Omitting all images, output the entries that follow exactly as written.

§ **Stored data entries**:
+-------+
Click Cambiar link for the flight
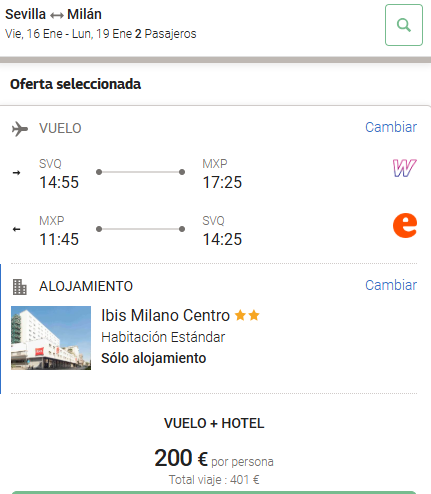This screenshot has width=431, height=494. tap(391, 127)
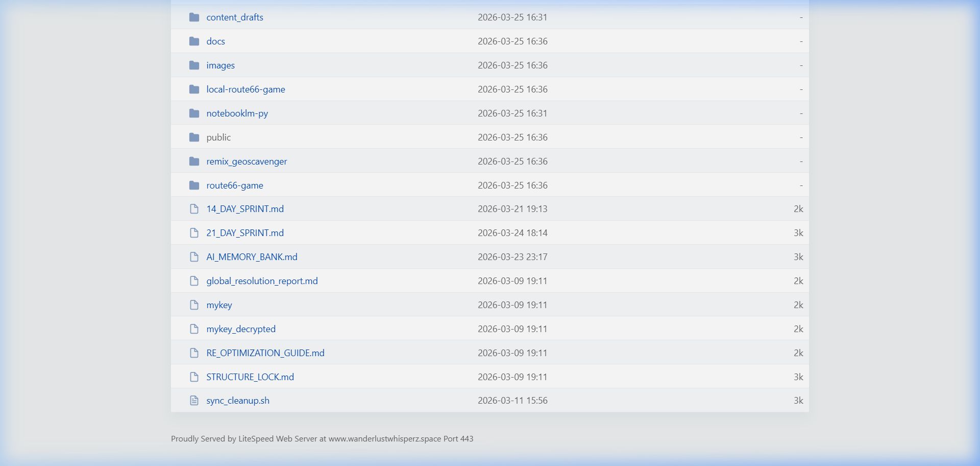
Task: Click the folder icon next to route66-game
Action: point(194,185)
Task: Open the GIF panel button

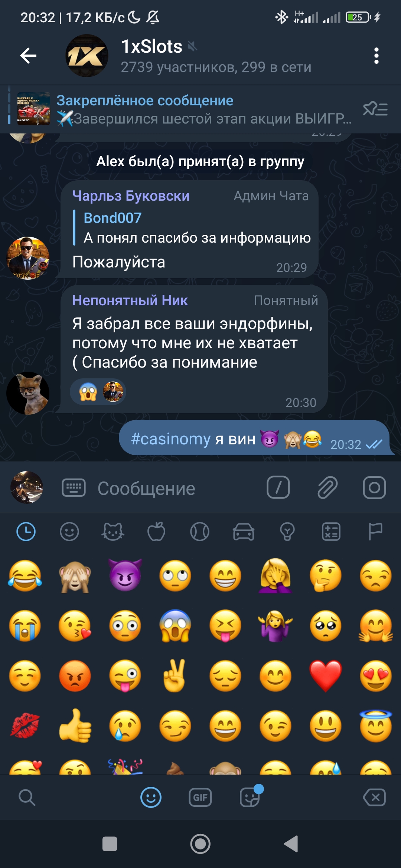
+-------+
§ **Result of the task**:
Click Cambiar link for the flight
This screenshot has width=431, height=494. tap(391, 127)
Task: Click the folder icon next to route66-game
Action: point(194,185)
Task: Open the GIF panel button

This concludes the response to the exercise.